18 Aralık 2008 Perşembe

Halis Yesil Konusma Metni Notu

POLİS RADYOSU-GENÇLİK KARAVANI 17.12.2008

1. Gençler ve Mesleki Eğitim
Türkiye'de genç nüfus önemli problemlerle karşı karşıyadır. Eğitimsizlik, yoksulluk, bunların bazılarıdır.

• Kuşaktan kuşağa geçen yoksulluk,
• Çalışan genç yoksulluğu
• Ağır iş koşulları
İstihdamın, tek başına gençlerin ekonomik sorunlarını dahi çözmekte yeterli olamayacağını göstermektedir.
Türkiye mesleki eğitim alanında çok köklü geleneğe sahiptir. Selçuklulara kadar uzanan köklü bir mesleki eğitim geleneği bulunan Türk toplumu gençlere dönem dönem faklı yapılar içerisinde mesleki eğitim olanağı sağlamıştır. Bugün de gençlere eğitim verilmektedir.

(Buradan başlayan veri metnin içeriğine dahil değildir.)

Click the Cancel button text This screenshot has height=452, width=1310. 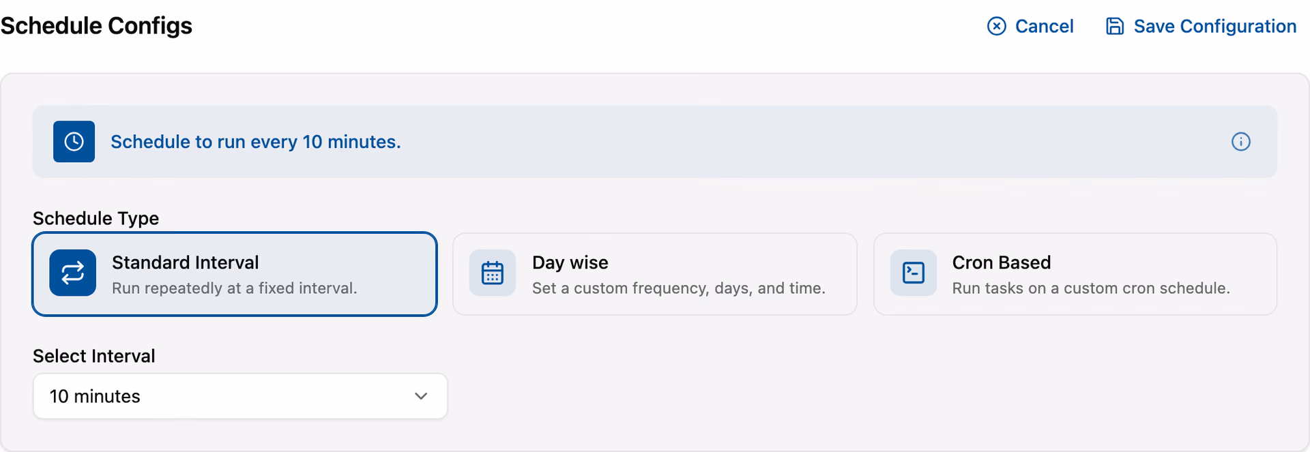1044,27
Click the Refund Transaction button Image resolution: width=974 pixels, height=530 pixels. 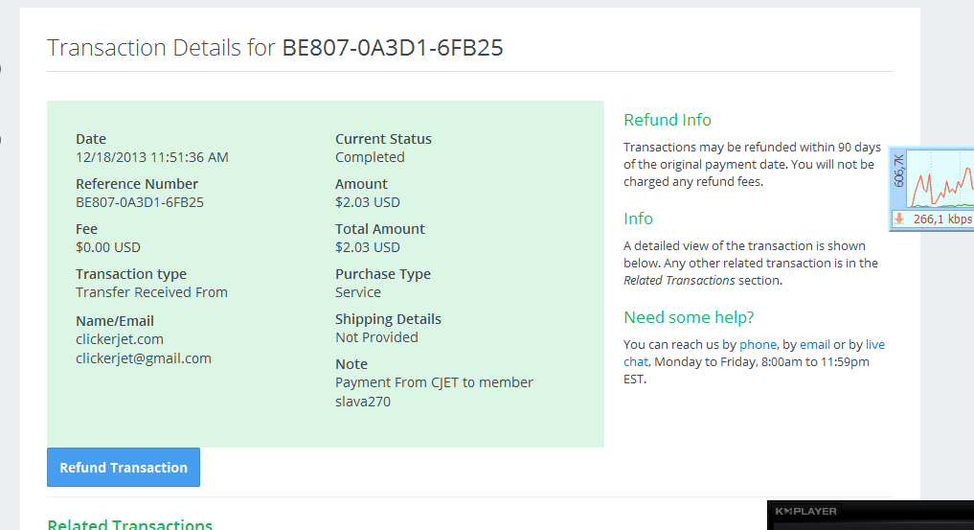click(124, 468)
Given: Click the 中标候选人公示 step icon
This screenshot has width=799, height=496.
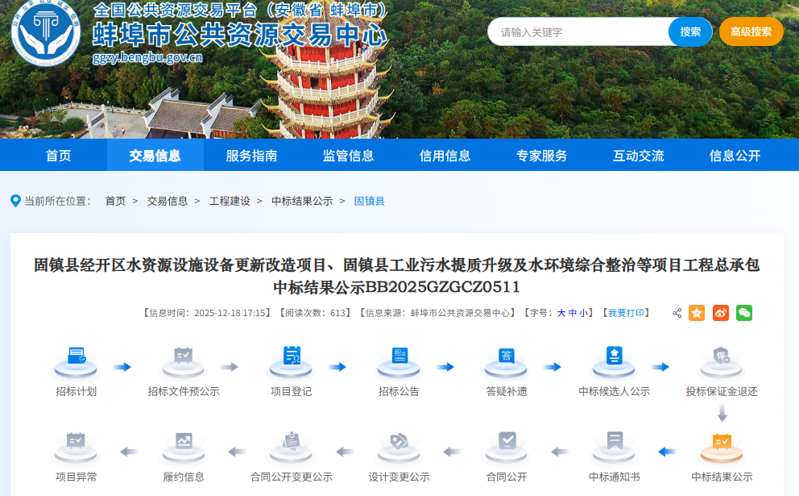Looking at the screenshot, I should pos(614,361).
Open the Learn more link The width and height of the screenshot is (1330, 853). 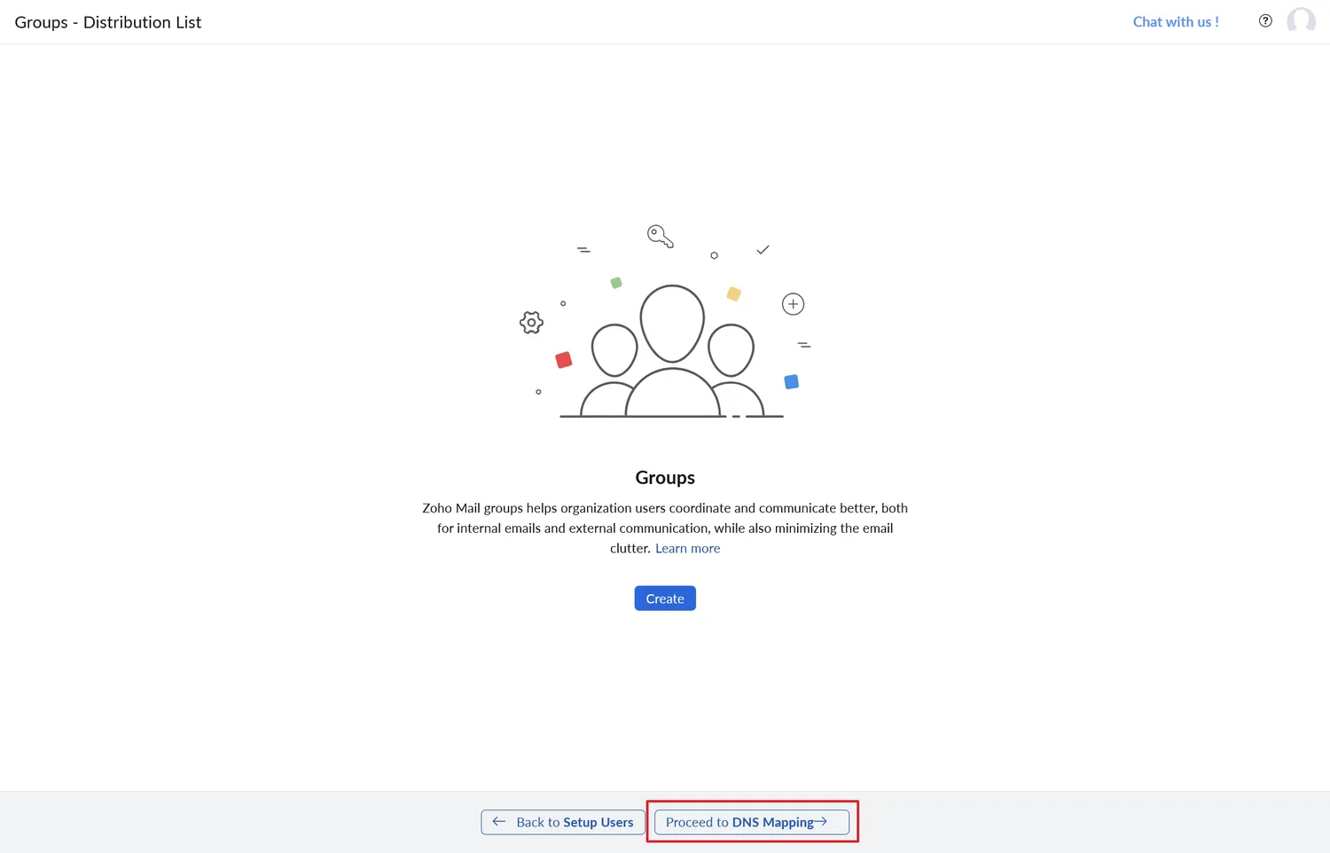click(687, 548)
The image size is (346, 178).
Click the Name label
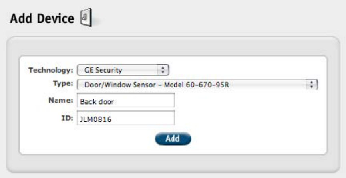coord(61,100)
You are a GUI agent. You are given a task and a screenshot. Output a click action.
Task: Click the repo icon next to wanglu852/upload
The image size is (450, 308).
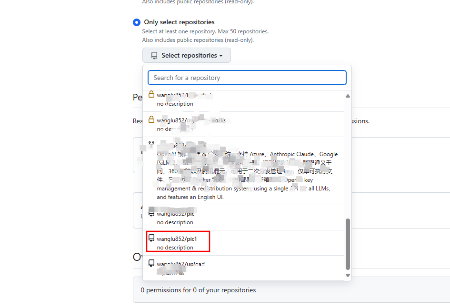(x=151, y=263)
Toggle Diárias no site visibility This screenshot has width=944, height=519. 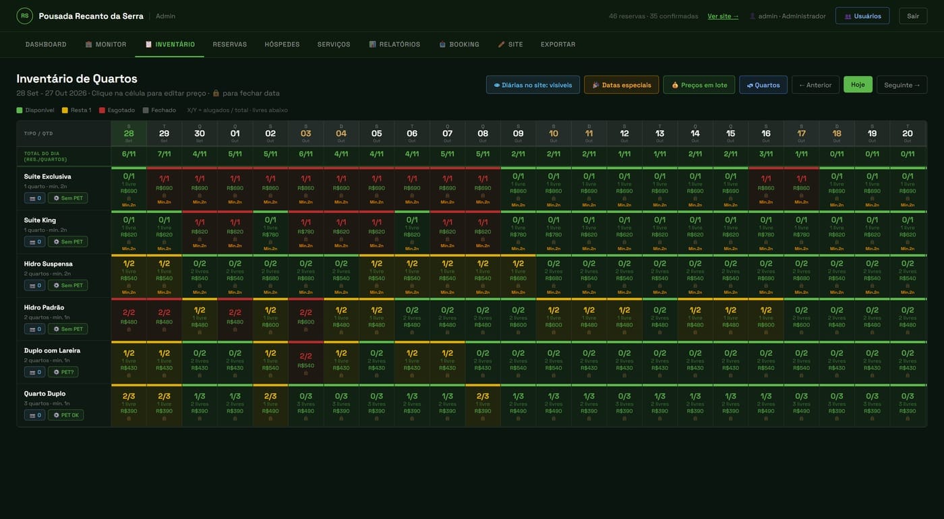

Gelişen uluslararası rekabet gelecekte gençlere büyük sorumluluk yüklemektedir. Bugün okulda öğrenci ya da işsiz olan bir genç birkaç yıl sonra istihdama katılarak geçerek topluma hizmet vermektedir.

2. İstihdam
Türkiye'de genç işsizliği uzun yıllardan beri yetişkin işsizliğinin en az iki katıdır. Bu olgu genç işsizliğini azaltmak için Türkiye'de yeterli politikalar uygulanmadığını göstermektedir. Ayrıca, bu oranlar genç işsizliğiyle mücadele için ekonomik ve sosyal politikaların birlikte tasarlanmalarını gerektirmektedir.
Ağustos 2008 döneminde çalışma çağındaki nüfus geçen yılın aynı dönemine göre 770 bin kişi artmıştır. Çalışanların,
• % 61.1'i lise altı eğitimlidir.

Yine aynı dönemde istihdamı
• % 18.1'ini 15-24 yaş grubundakiler oluşturmaktadır.
• Lise altı eğitimlilerde işgücüne katılma oranı % 48.1 iken, yükseköğretim mezunlarında
bu oran % 78.9’dur.
3. Eğitim sorunu çözmekte yeterli midir?
Göstergeler Türkiye'de eğitimin gençlerin işsizlik sorununu çözmekte yeterli olmadığını gösteriyor. Türkiye'de yeni mezun olan, lise ve üzeri eğitim almış yüksek sayıdaki genç işgücünün istihdam olanakları oldukça düşük. Örneğin 20-24 yaş grubundaki genç işsizlerin yüzde 18,5'i üniversite mezunudur.
Türkiye'de yeni mezun eğitimli gençlerin işsizlik problemlerinin temel nedenlerinden biri, eğitim sisteminde edinilen niteliklerin işgücü piyasasının ihtiyaçlarıyla uyuşmadığı, diğeri ise eğitimden istihdama geçişi kolaylaştıracak, gençlere hizmet veren sistemli bir danışmanlık ve rehberlik hizmetine gerek olduğudur.
Dezavantajlı gençlere yönelik merkezlere de acil ihtiyaç bulunmaktadır. Bu merkezler, sosyal içermeye yönelik de gençlere katkıda bulunabilir. Bu katkı öncelikle dezavantajlı gençlerin güçsüz oldukları birçok alanda güçlendirilmesine yönelik olmalıdır.

4. AB Boyutu:
2000:Lizbon Avrupa Konseyi sonucunda genel ve mesleki eğitimde ölçütler belirlenmiştir.
Bu bağlamda, Avrupa Birliği küreselleşmenin ve bilgi toplumuna geçişin yarattığı ihtiyaçlar doğrultusunda dünyanın en rekabetçi ve dinamik bilgi ekonomisi haline gelme hedefini ortaya koymuştur.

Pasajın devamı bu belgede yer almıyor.